§ **What the exercise asks**
Some lines in the material below hold the word "Task". Copy all of them.

** Opening Entries provided block **

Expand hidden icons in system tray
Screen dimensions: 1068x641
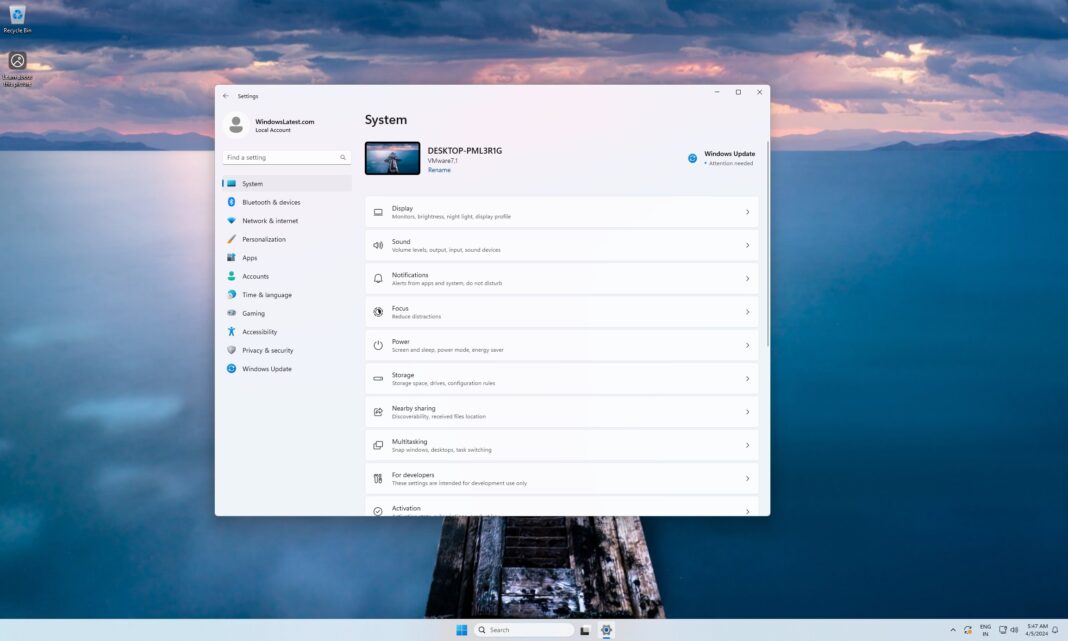coord(953,630)
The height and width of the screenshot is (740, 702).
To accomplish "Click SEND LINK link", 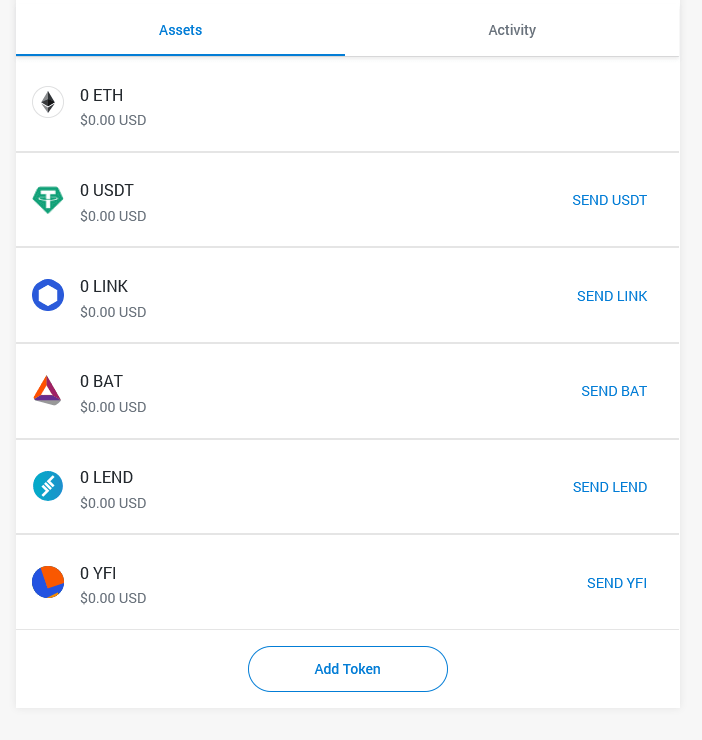I will point(612,296).

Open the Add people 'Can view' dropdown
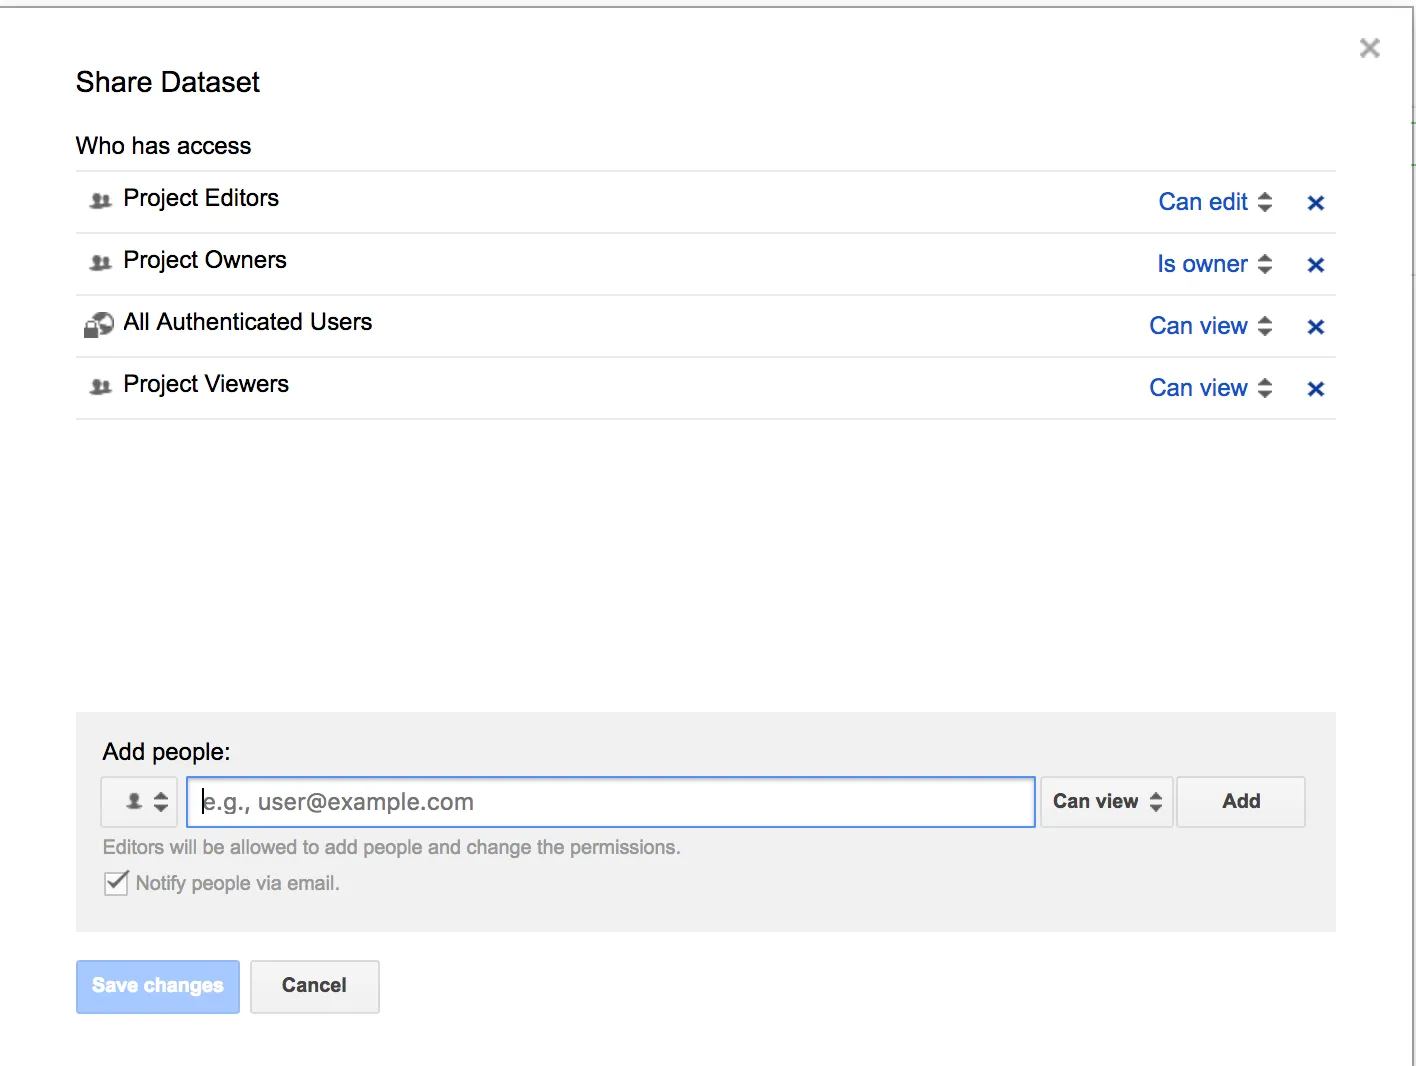tap(1106, 802)
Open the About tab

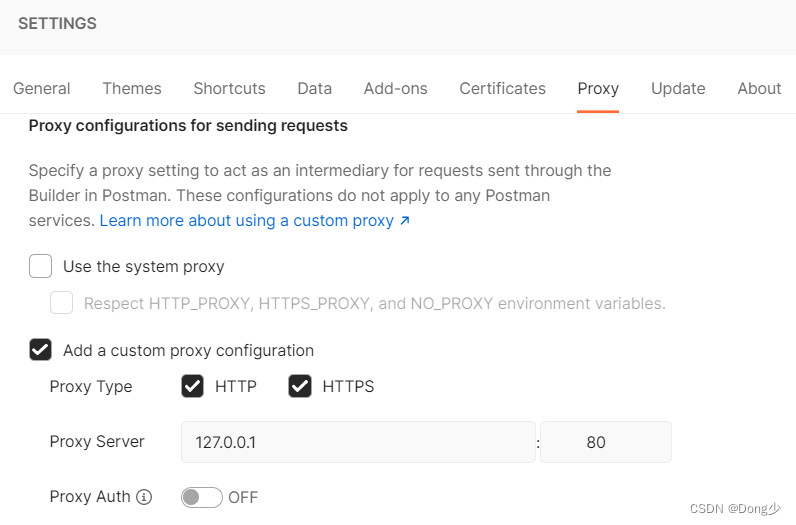[x=759, y=88]
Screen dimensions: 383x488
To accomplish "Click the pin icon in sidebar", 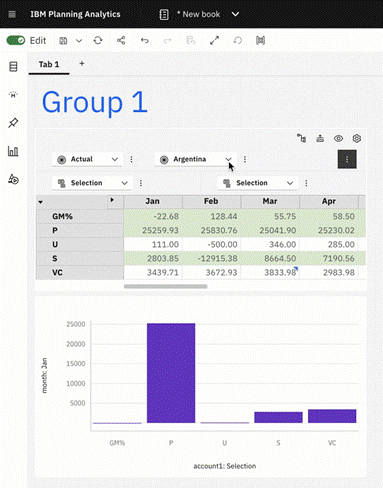I will tap(13, 123).
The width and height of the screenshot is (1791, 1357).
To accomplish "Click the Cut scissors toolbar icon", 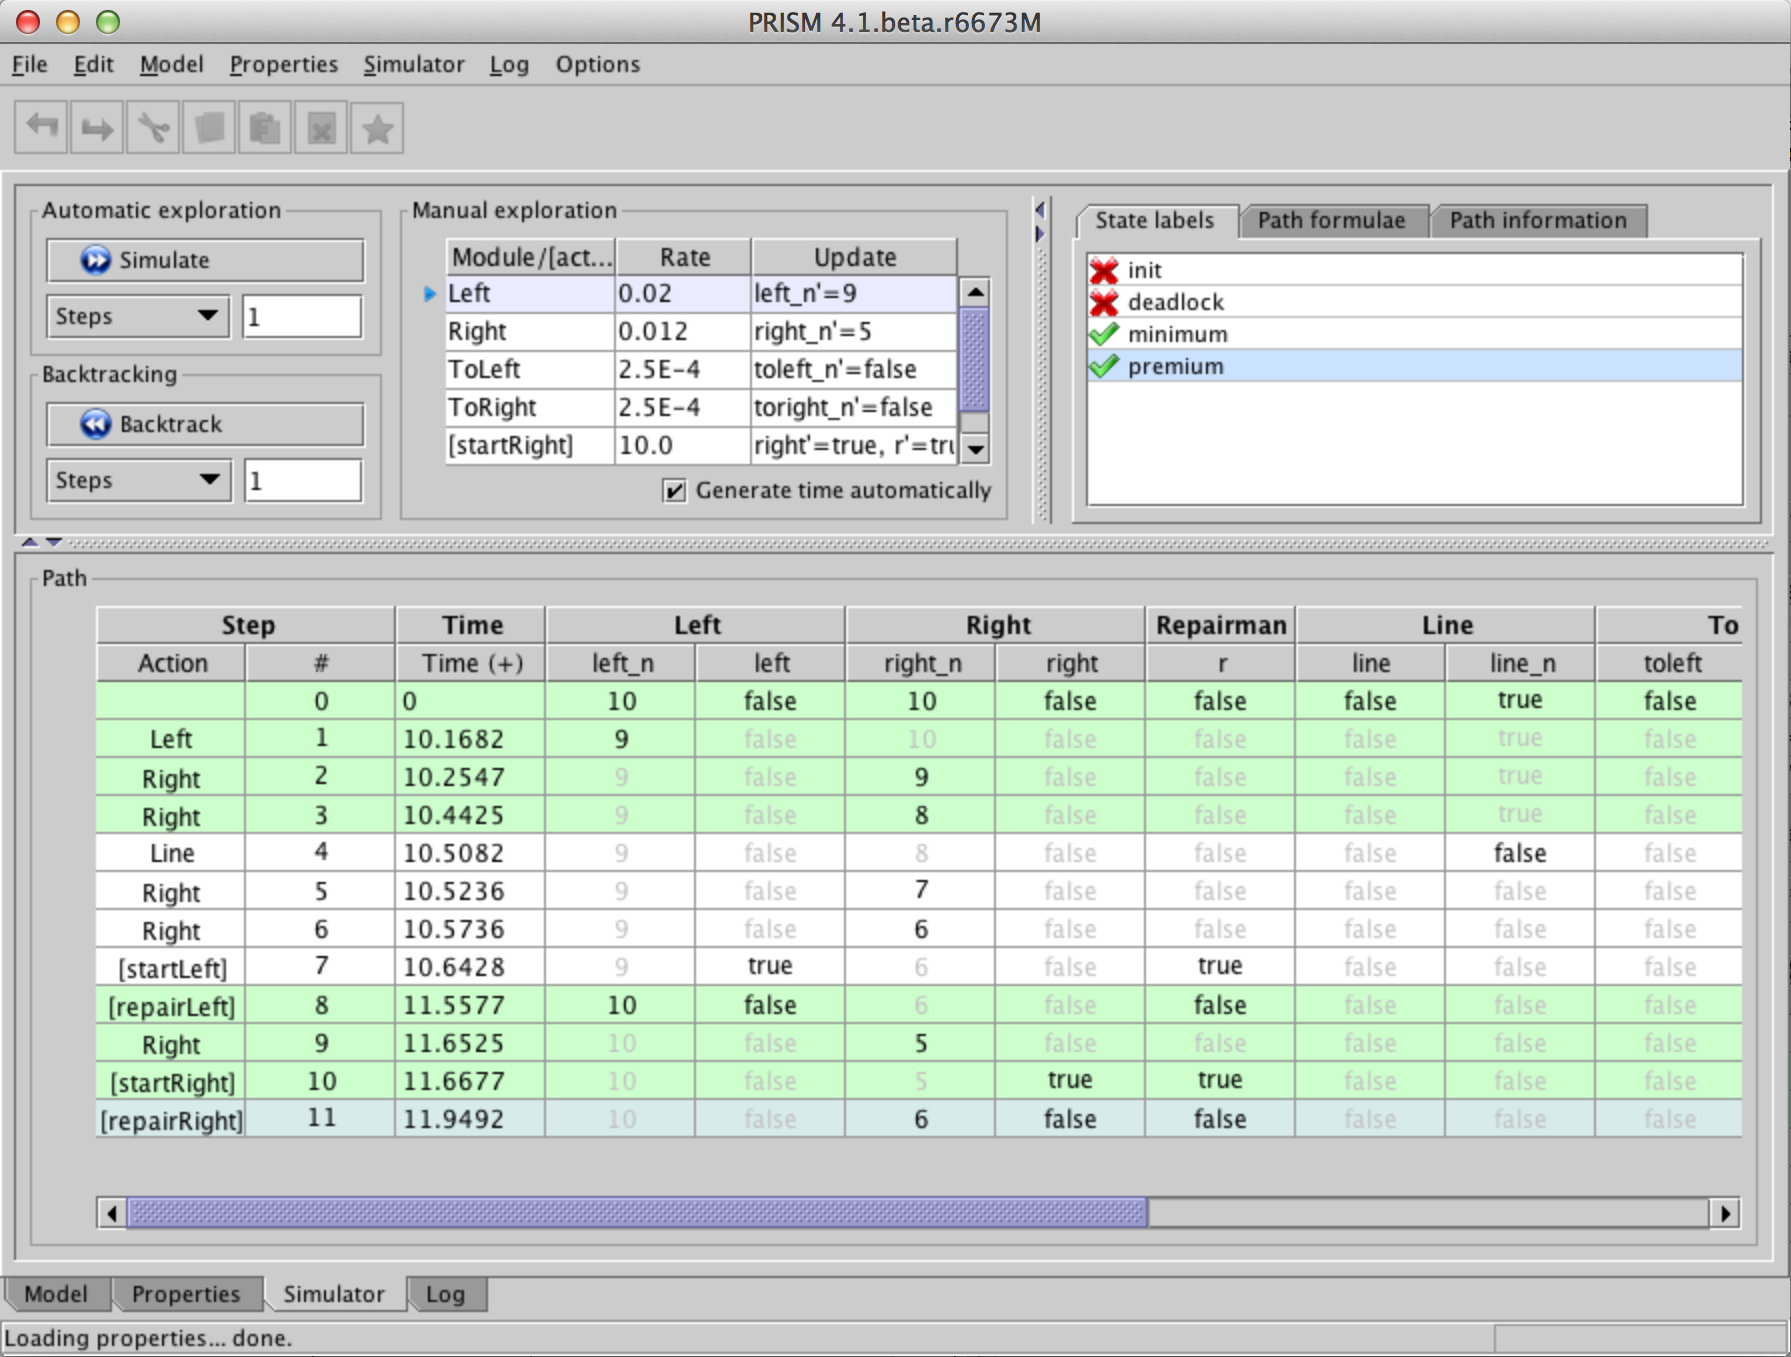I will coord(153,128).
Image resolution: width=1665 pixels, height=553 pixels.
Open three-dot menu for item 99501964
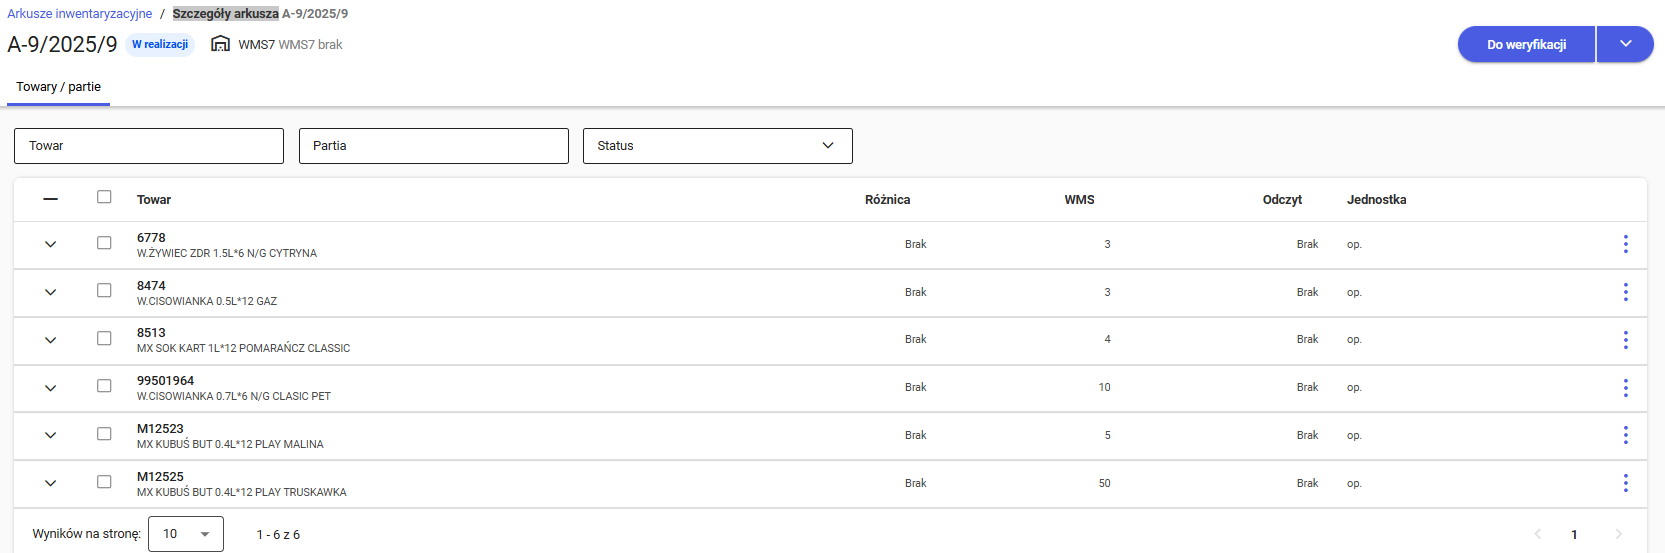point(1625,388)
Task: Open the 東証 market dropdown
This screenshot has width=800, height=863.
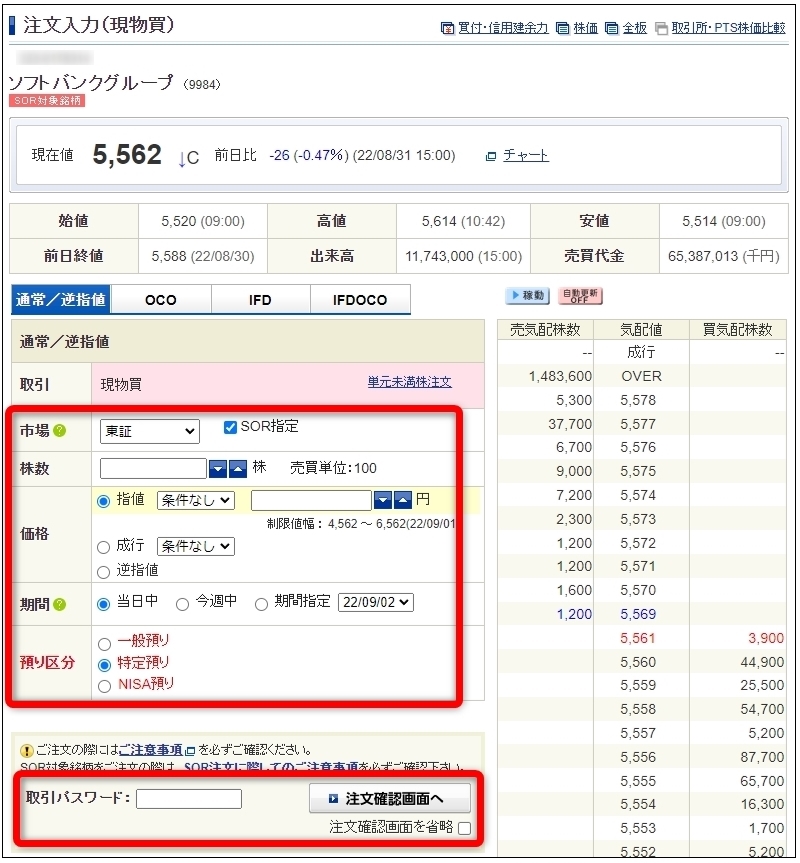Action: click(x=150, y=431)
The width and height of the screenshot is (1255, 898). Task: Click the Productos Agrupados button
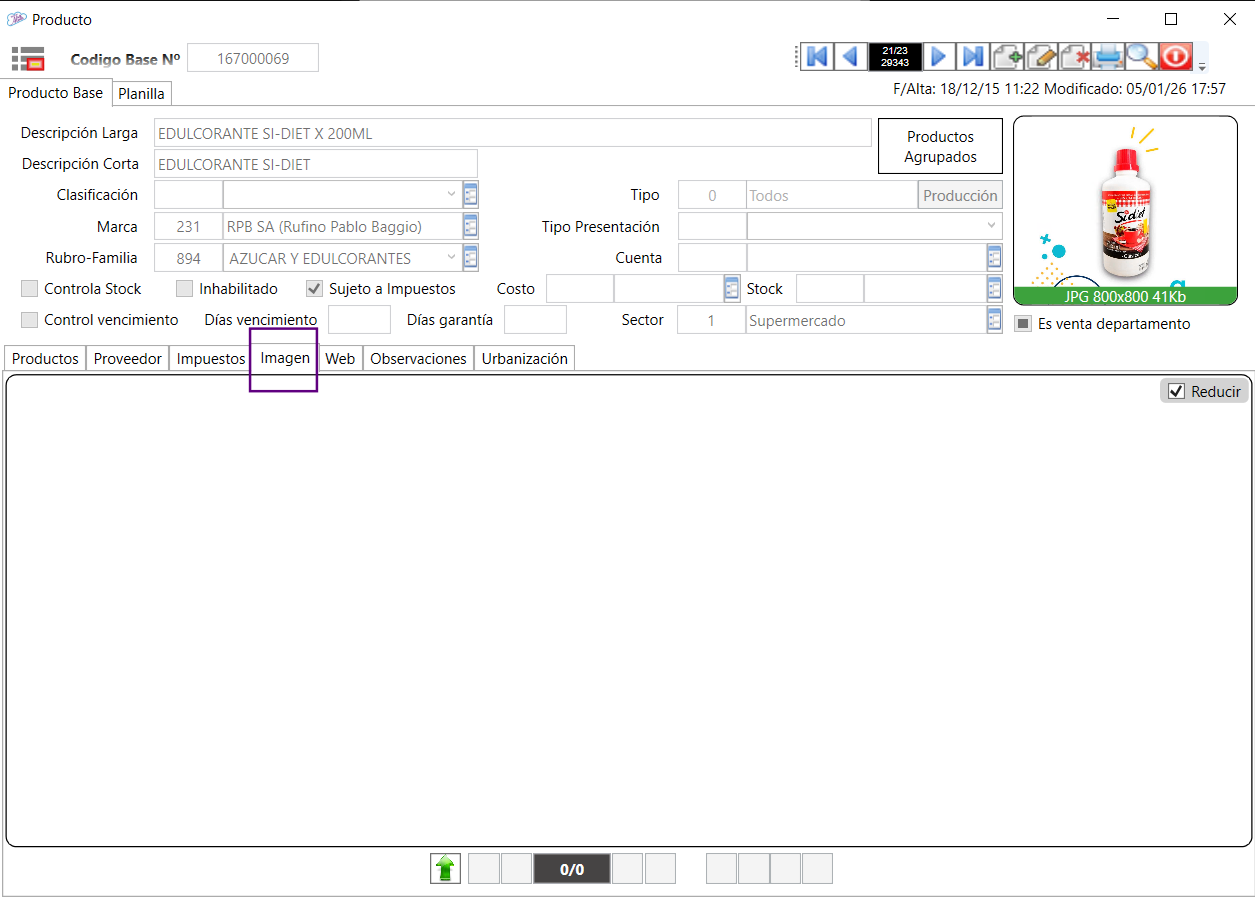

** Closing Entries provided block **

§ **Solution below**
Task: Open the 東証 market dropdown
The width and height of the screenshot is (1255, 898). Task: Click the Productos Agrupados button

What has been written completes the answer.